The song features (post-bridge) backing vocals from Smith's former Heatmiser bandmate Sam Coomes.

Release 

"Pretty (Ugly Before)" was released as a limited-edition 7" vinyl single in 2003 by record label Suicide Squeeze. The single did not chart in the United States. It was re-released in 2004 by record label Domino, reaching number 85 in the UK Singles Chart, and appeared on Smith's posthumous final album, From a Basement on the Hill.

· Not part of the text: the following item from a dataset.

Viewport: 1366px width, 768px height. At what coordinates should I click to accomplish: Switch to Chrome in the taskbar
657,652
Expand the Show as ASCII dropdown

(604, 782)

An alternate version of the single's B-side, "A Distorted Reality Is Now a Necessity to Be Free", also appears on the album.

Recording 
"Pretty (Ugly Before)" was recorded at Fort Apache Studios in Cambridge, Massachusetts, by engineer Matthew Ellard and assisted by Andrew Beckman, while Elliott was on tour with his band.  Beckman recalls "Elliott was very shy at first and kept his distance.  Once we started talking about gear, he opened up quickly.  He was excited about the Line 6 delay pedal he was using for the backwards delay at the end of the song.  During the first take, I gave him a huge thumbs up and he couldn't help but smile."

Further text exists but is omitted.